Copy the listing below exactly as it stands, every line included.
########
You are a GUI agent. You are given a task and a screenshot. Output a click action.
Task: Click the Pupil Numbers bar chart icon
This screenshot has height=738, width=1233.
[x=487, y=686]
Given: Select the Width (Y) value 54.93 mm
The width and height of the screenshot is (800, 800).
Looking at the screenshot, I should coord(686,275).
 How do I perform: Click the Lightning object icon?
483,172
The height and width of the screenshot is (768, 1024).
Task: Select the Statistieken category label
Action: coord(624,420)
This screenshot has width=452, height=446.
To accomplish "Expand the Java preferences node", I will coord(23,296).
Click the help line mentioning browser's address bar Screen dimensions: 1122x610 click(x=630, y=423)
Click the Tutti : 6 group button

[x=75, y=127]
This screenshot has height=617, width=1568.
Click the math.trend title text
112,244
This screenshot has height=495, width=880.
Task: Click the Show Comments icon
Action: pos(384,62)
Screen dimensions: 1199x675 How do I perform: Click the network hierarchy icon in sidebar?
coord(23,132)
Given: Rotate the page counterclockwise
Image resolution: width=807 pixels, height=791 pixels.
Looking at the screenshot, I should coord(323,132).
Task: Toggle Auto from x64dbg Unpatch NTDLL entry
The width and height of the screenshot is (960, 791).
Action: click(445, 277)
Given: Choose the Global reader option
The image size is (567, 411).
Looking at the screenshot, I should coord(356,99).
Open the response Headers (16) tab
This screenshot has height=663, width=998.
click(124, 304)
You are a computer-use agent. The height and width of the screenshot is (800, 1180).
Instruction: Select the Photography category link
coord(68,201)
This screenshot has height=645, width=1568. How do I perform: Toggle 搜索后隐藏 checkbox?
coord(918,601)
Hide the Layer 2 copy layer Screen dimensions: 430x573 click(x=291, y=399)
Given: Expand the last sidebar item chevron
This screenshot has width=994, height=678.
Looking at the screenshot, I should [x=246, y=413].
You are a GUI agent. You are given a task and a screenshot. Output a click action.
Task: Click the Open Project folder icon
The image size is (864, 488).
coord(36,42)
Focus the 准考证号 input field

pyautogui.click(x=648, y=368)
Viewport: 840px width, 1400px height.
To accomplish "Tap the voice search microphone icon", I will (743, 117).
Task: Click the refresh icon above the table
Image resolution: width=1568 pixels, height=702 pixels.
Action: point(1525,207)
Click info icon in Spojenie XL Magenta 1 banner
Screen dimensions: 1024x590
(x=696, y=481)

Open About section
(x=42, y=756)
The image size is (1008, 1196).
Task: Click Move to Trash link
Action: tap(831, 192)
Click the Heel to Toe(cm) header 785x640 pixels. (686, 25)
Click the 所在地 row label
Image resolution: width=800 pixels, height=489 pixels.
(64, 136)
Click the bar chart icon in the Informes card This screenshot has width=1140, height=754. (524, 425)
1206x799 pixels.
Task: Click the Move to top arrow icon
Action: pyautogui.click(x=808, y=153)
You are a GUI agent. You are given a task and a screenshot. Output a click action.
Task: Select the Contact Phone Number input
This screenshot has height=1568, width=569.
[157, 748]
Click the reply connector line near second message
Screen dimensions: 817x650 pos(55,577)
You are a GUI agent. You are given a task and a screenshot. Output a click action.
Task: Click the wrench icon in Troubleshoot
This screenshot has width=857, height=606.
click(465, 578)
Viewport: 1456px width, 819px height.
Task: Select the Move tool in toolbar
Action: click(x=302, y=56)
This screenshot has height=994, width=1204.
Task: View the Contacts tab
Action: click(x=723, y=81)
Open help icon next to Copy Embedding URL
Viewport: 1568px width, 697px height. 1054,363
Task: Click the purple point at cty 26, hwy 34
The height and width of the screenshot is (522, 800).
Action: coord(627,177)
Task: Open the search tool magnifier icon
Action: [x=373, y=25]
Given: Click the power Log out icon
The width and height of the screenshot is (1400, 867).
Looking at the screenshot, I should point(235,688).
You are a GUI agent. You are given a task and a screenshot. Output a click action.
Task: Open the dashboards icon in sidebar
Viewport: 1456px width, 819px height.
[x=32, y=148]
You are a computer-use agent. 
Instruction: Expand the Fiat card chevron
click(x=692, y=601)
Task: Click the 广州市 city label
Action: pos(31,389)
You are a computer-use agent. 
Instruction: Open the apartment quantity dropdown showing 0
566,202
########
* **Exercise answer**
You are a GUI agent. You are given a task and a screenshot. Output a click action.
Task: Click the Pupil Numbers bar chart icon
This screenshot has height=738, width=1233.
[x=487, y=686]
Given: Select the Width (Y) value 54.93 mm
The width and height of the screenshot is (800, 800).
Looking at the screenshot, I should coord(686,275).
 How do I perform: Click the Lightning object icon?
483,172
The height and width of the screenshot is (768, 1024).
Task: Select the Statistieken category label
Action: coord(624,420)
This screenshot has width=452, height=446.
To accomplish "Expand the Java preferences node", I will coord(23,296).
Click the help line mentioning browser's address bar Screen dimensions: 1122x610 click(x=630, y=423)
Click the Tutti : 6 group button

[x=75, y=127]
This screenshot has height=617, width=1568.
Click the math.trend title text
112,244
This screenshot has height=495, width=880.
Task: Click the Show Comments icon
Action: pos(384,62)
Screen dimensions: 1199x675 How do I perform: Click the network hierarchy icon in sidebar?
coord(23,132)
Given: Rotate the page counterclockwise
Image resolution: width=807 pixels, height=791 pixels.
Looking at the screenshot, I should coord(323,132).
Task: Toggle Auto from x64dbg Unpatch NTDLL entry
The width and height of the screenshot is (960, 791).
Action: click(445, 277)
Given: Choose the Global reader option
The image size is (567, 411).
Looking at the screenshot, I should coord(356,99).
Open the response Headers (16) tab
This screenshot has height=663, width=998.
click(124, 304)
You are a computer-use agent. The height and width of the screenshot is (800, 1180).
Instruction: Select the Photography category link
coord(68,201)
This screenshot has height=645, width=1568. How do I perform: Toggle 搜索后隐藏 checkbox?
coord(918,601)
Hide the Layer 2 copy layer Screen dimensions: 430x573 click(x=291, y=399)
Given: Expand the last sidebar item chevron
This screenshot has width=994, height=678.
Looking at the screenshot, I should [x=246, y=413].
You are a GUI agent. You are given a task and a screenshot. Output a click action.
Task: Click the Open Project folder icon
The image size is (864, 488).
coord(36,42)
Focus the 准考证号 input field

pyautogui.click(x=648, y=368)
Viewport: 840px width, 1400px height.
To accomplish "Tap the voice search microphone icon", I will (743, 117).
Task: Click the refresh icon above the table
Image resolution: width=1568 pixels, height=702 pixels.
Action: point(1525,207)
Click info icon in Spojenie XL Magenta 1 banner
Screen dimensions: 1024x590
(x=696, y=481)

Open About section
(x=42, y=756)
The image size is (1008, 1196).
Task: Click Move to Trash link
Action: tap(831, 192)
Click the Heel to Toe(cm) header 785x640 pixels. (686, 25)
Click the 所在地 row label
Image resolution: width=800 pixels, height=489 pixels.
(64, 136)
Click the bar chart icon in the Informes card This screenshot has width=1140, height=754. (524, 425)
1206x799 pixels.
Task: Click the Move to top arrow icon
Action: pyautogui.click(x=808, y=153)
You are a GUI agent. You are given a task and a screenshot. Output a click action.
Task: Select the Contact Phone Number input
This screenshot has height=1568, width=569.
[157, 748]
Click the reply connector line near second message
Screen dimensions: 817x650 pos(55,577)
You are a GUI agent. You are given a task and a screenshot. Output a click action.
Task: Click the wrench icon in Troubleshoot
This screenshot has width=857, height=606.
click(465, 578)
Viewport: 1456px width, 819px height.
Task: Select the Move tool in toolbar
Action: click(x=302, y=56)
This screenshot has height=994, width=1204.
Task: View the Contacts tab
Action: click(x=723, y=81)
Open help icon next to Copy Embedding URL
Viewport: 1568px width, 697px height. 1054,363
Task: Click the purple point at cty 26, hwy 34
The height and width of the screenshot is (522, 800).
Action: coord(627,177)
Task: Open the search tool magnifier icon
Action: [x=373, y=25]
Given: Click the power Log out icon
The width and height of the screenshot is (1400, 867).
Looking at the screenshot, I should point(235,688).
You are a GUI agent. You are given a task and a screenshot. Output a click action.
Task: Open the dashboards icon in sidebar
Viewport: 1456px width, 819px height.
[x=32, y=148]
You are a computer-use agent. 
Instruction: Expand the Fiat card chevron
click(x=692, y=601)
Task: Click the 广州市 city label
Action: pos(31,389)
You are a computer-use agent. 
Instruction: Open the apartment quantity dropdown showing 0
566,202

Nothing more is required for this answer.